• Given exercise: Extract every line of the records below and reproduce each one word for word.

(Item coordinate data)
⁂

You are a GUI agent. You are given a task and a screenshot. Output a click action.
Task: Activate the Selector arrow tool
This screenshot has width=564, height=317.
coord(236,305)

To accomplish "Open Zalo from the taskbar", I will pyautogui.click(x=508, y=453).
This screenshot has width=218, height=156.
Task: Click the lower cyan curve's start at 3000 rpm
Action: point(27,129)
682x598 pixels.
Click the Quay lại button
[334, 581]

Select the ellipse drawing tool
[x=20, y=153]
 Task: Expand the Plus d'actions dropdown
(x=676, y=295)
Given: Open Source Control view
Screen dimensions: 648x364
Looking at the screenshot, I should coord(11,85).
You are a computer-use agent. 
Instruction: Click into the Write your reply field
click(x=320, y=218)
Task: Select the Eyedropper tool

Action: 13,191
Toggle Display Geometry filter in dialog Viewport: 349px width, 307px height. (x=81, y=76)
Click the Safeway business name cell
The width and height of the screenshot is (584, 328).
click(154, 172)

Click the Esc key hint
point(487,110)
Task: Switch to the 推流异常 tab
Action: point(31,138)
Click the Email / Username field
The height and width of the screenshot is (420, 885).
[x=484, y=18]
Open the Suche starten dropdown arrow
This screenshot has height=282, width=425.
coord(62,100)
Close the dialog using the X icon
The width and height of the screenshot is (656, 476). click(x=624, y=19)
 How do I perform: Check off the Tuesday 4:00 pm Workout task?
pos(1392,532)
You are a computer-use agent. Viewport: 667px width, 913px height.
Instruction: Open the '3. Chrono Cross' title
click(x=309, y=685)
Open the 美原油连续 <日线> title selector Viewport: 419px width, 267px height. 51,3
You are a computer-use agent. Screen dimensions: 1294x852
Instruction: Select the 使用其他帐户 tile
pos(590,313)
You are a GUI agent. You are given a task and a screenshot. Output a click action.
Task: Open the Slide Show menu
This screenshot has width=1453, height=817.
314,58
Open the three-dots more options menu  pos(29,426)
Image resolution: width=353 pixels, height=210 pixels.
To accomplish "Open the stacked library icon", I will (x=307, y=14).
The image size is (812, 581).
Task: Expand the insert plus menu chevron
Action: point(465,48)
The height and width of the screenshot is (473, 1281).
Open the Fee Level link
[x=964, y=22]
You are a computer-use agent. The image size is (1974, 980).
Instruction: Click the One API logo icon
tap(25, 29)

⁂

• The reply:
You are a GUI agent. You are given a task and a screenshot. Output a click action.
Task: Activate the Selector arrow tool
This screenshot has width=564, height=317.
coord(236,305)

To accomplish "Open Zalo from the taskbar", I will pyautogui.click(x=508, y=453).
This screenshot has width=218, height=156.
Task: Click the lower cyan curve's start at 3000 rpm
Action: point(27,129)
682x598 pixels.
Click the Quay lại button
[334, 581]

Select the ellipse drawing tool
[x=20, y=153]
 Task: Expand the Plus d'actions dropdown
(x=676, y=295)
Given: Open Source Control view
Screen dimensions: 648x364
Looking at the screenshot, I should coord(11,85).
You are a computer-use agent. 
Instruction: Click into the Write your reply field
click(x=320, y=218)
Task: Select the Eyedropper tool

Action: 13,191
Toggle Display Geometry filter in dialog Viewport: 349px width, 307px height. (x=81, y=76)
Click the Safeway business name cell
The width and height of the screenshot is (584, 328).
click(154, 172)

Click the Esc key hint
point(487,110)
Task: Switch to the 推流异常 tab
Action: point(31,138)
Click the Email / Username field
The height and width of the screenshot is (420, 885).
[x=484, y=18]
Open the Suche starten dropdown arrow
This screenshot has height=282, width=425.
coord(62,100)
Close the dialog using the X icon
The width and height of the screenshot is (656, 476). click(x=624, y=19)
 How do I perform: Check off the Tuesday 4:00 pm Workout task?
pos(1392,532)
You are a computer-use agent. Viewport: 667px width, 913px height.
Instruction: Open the '3. Chrono Cross' title
click(x=309, y=685)
Open the 美原油连续 <日线> title selector Viewport: 419px width, 267px height. 51,3
You are a computer-use agent. Screen dimensions: 1294x852
Instruction: Select the 使用其他帐户 tile
pos(590,313)
You are a GUI agent. You are given a task and a screenshot. Output a click action.
Task: Open the Slide Show menu
This screenshot has width=1453, height=817.
314,58
Open the three-dots more options menu  pos(29,426)
Image resolution: width=353 pixels, height=210 pixels.
To accomplish "Open the stacked library icon", I will (x=307, y=14).
The image size is (812, 581).
Task: Expand the insert plus menu chevron
Action: point(465,48)
The height and width of the screenshot is (473, 1281).
Open the Fee Level link
[x=964, y=22]
You are a computer-use agent. The image size is (1974, 980).
Instruction: Click the One API logo icon
tap(25, 29)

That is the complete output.